Retype each entry below, keeping every character the same.

━━━

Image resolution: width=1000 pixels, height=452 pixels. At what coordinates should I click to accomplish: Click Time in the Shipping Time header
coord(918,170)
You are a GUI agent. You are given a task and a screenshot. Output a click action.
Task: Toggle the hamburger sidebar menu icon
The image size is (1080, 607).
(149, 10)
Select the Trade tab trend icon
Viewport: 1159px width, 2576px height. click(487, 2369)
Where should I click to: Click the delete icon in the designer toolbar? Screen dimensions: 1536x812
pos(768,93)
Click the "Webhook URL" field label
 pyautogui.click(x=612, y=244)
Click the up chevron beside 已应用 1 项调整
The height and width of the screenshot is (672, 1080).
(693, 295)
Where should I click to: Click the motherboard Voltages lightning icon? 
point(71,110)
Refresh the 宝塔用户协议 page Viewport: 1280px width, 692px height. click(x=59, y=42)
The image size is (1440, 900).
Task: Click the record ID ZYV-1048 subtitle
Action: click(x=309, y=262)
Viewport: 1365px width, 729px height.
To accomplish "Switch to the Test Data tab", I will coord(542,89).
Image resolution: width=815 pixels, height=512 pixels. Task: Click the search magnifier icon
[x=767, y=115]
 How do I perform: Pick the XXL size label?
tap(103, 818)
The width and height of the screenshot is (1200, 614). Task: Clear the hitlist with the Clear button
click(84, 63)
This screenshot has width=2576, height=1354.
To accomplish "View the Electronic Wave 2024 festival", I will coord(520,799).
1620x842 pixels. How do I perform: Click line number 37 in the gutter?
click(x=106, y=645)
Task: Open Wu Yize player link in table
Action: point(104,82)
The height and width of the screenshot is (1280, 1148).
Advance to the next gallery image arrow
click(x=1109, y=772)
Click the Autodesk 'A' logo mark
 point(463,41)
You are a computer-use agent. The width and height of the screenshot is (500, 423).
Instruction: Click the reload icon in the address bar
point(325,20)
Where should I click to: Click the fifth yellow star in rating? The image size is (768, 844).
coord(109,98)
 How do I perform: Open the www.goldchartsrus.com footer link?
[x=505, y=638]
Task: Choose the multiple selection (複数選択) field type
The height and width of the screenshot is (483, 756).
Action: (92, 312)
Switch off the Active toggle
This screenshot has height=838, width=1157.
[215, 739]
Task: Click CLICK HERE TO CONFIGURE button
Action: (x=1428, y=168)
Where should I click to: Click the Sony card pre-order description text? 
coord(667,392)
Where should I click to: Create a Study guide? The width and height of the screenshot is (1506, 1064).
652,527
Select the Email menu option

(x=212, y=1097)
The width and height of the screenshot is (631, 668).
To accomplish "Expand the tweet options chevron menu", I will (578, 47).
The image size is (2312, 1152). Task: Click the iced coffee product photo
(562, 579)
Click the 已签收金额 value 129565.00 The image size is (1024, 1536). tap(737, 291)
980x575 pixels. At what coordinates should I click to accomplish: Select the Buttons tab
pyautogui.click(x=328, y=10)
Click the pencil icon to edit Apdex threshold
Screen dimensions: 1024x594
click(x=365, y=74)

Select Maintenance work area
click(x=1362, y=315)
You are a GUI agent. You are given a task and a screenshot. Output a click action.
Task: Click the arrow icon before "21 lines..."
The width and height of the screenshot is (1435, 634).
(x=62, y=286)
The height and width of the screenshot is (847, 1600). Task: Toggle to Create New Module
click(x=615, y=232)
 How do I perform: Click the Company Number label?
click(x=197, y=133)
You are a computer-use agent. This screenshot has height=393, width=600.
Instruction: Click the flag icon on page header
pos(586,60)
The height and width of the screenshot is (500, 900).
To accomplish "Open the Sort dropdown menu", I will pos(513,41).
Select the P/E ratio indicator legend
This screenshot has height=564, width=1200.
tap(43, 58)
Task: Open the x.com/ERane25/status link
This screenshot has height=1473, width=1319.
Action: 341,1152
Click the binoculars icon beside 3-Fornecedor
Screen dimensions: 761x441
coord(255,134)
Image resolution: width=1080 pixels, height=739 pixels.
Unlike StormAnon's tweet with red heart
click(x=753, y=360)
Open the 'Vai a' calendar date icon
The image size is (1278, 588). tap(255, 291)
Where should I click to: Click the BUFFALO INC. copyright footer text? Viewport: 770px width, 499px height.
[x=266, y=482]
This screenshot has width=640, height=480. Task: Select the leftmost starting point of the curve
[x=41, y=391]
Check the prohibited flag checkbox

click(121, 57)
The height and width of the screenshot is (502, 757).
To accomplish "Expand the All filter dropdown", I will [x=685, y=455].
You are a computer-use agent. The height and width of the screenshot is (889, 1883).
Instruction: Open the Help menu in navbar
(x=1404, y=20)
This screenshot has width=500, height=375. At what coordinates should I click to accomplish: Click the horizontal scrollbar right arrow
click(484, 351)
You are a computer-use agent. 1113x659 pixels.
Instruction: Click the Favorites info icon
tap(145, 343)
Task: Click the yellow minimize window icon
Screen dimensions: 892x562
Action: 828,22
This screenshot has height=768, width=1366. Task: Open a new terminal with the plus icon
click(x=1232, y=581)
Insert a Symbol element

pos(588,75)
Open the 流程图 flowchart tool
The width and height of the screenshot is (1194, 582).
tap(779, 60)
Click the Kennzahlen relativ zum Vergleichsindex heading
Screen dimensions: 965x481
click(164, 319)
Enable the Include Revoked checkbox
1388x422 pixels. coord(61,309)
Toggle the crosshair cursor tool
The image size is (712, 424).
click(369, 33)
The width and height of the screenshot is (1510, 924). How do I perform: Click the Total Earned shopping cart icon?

━━━

### Output of the exercise
Image resolution: width=1000 pixels, height=452 pixels. At what coordinates should I click to accomplish: Click Time in the Shipping Time header
coord(918,170)
You are a GUI agent. You are given a task and a screenshot. Output a click action.
Task: Toggle the hamburger sidebar menu icon
The image size is (1080, 607).
(149, 10)
Select the Trade tab trend icon
Viewport: 1159px width, 2576px height. click(487, 2369)
Where should I click to: Click the delete icon in the designer toolbar? Screen dimensions: 1536x812
pos(768,93)
Click the "Webhook URL" field label
 pyautogui.click(x=612, y=244)
Click the up chevron beside 已应用 1 项调整
The height and width of the screenshot is (672, 1080).
(693, 295)
Where should I click to: Click the motherboard Voltages lightning icon? 
point(71,110)
Refresh the 宝塔用户协议 page Viewport: 1280px width, 692px height. click(x=59, y=42)
The image size is (1440, 900).
Task: Click the record ID ZYV-1048 subtitle
Action: click(x=309, y=262)
Viewport: 1365px width, 729px height.
To accomplish "Switch to the Test Data tab", I will coord(542,89).
Image resolution: width=815 pixels, height=512 pixels. Task: Click the search magnifier icon
[x=767, y=115]
 How do I perform: Pick the XXL size label?
tap(103, 818)
The width and height of the screenshot is (1200, 614). Task: Clear the hitlist with the Clear button
click(84, 63)
This screenshot has width=2576, height=1354.
To accomplish "View the Electronic Wave 2024 festival", I will coord(520,799).
1620x842 pixels. How do I perform: Click line number 37 in the gutter?
click(x=106, y=645)
Task: Open Wu Yize player link in table
Action: point(104,82)
The height and width of the screenshot is (1280, 1148).
Advance to the next gallery image arrow
click(x=1109, y=772)
Click the Autodesk 'A' logo mark
 point(463,41)
You are a computer-use agent. The width and height of the screenshot is (500, 423).
Instruction: Click the reload icon in the address bar
point(325,20)
Where should I click to: Click the fifth yellow star in rating? The image size is (768, 844).
coord(109,98)
 How do I perform: Open the www.goldchartsrus.com footer link?
[x=505, y=638]
Task: Choose the multiple selection (複数選択) field type
The height and width of the screenshot is (483, 756).
Action: (92, 312)
Switch off the Active toggle
This screenshot has height=838, width=1157.
[215, 739]
Task: Click CLICK HERE TO CONFIGURE button
Action: (x=1428, y=168)
Where should I click to: Click the Sony card pre-order description text? 
coord(667,392)
Where should I click to: Create a Study guide? The width and height of the screenshot is (1506, 1064).
652,527
Select the Email menu option

(x=212, y=1097)
The width and height of the screenshot is (631, 668).
To accomplish "Expand the tweet options chevron menu", I will (578, 47).
The image size is (2312, 1152). Task: Click the iced coffee product photo
(562, 579)
Click the 已签收金额 value 129565.00 The image size is (1024, 1536). tap(737, 291)
980x575 pixels. At what coordinates should I click to accomplish: Select the Buttons tab
pyautogui.click(x=328, y=10)
Click the pencil icon to edit Apdex threshold
Screen dimensions: 1024x594
click(x=365, y=74)

Select Maintenance work area
click(x=1362, y=315)
You are a GUI agent. You are given a task and a screenshot. Output a click action.
Task: Click the arrow icon before "21 lines..."
The width and height of the screenshot is (1435, 634).
(x=62, y=286)
The height and width of the screenshot is (847, 1600). Task: Toggle to Create New Module
click(x=615, y=232)
 How do I perform: Click the Company Number label?
click(x=197, y=133)
You are a computer-use agent. This screenshot has height=393, width=600.
Instruction: Click the flag icon on page header
pos(586,60)
The height and width of the screenshot is (500, 900).
To accomplish "Open the Sort dropdown menu", I will pos(513,41).
Select the P/E ratio indicator legend
This screenshot has height=564, width=1200.
tap(43, 58)
Task: Open the x.com/ERane25/status link
This screenshot has height=1473, width=1319.
Action: 341,1152
Click the binoculars icon beside 3-Fornecedor
Screen dimensions: 761x441
coord(255,134)
Image resolution: width=1080 pixels, height=739 pixels.
Unlike StormAnon's tweet with red heart
click(x=753, y=360)
Open the 'Vai a' calendar date icon
The image size is (1278, 588). tap(255, 291)
Where should I click to: Click the BUFFALO INC. copyright footer text? Viewport: 770px width, 499px height.
[x=266, y=482]
This screenshot has width=640, height=480. Task: Select the leftmost starting point of the curve
[x=41, y=391]
Check the prohibited flag checkbox

click(121, 57)
The height and width of the screenshot is (502, 757).
To accomplish "Expand the All filter dropdown", I will [x=685, y=455].
You are a computer-use agent. The height and width of the screenshot is (889, 1883).
Instruction: Open the Help menu in navbar
(x=1404, y=20)
This screenshot has width=500, height=375. At what coordinates should I click to accomplish: Click the horizontal scrollbar right arrow
click(484, 351)
You are a computer-use agent. 1113x659 pixels.
Instruction: Click the Favorites info icon
tap(145, 343)
Task: Click the yellow minimize window icon
Screen dimensions: 892x562
Action: 828,22
This screenshot has height=768, width=1366. Task: Open a new terminal with the plus icon
click(x=1232, y=581)
Insert a Symbol element

pos(588,75)
Open the 流程图 flowchart tool
The width and height of the screenshot is (1194, 582).
tap(779, 60)
Click the Kennzahlen relativ zum Vergleichsindex heading
Screen dimensions: 965x481
click(164, 319)
Enable the Include Revoked checkbox
1388x422 pixels. coord(61,309)
Toggle the crosshair cursor tool
The image size is (712, 424).
click(369, 33)
The width and height of the screenshot is (1510, 924). How do I perform: Click the Total Earned shopping cart icon?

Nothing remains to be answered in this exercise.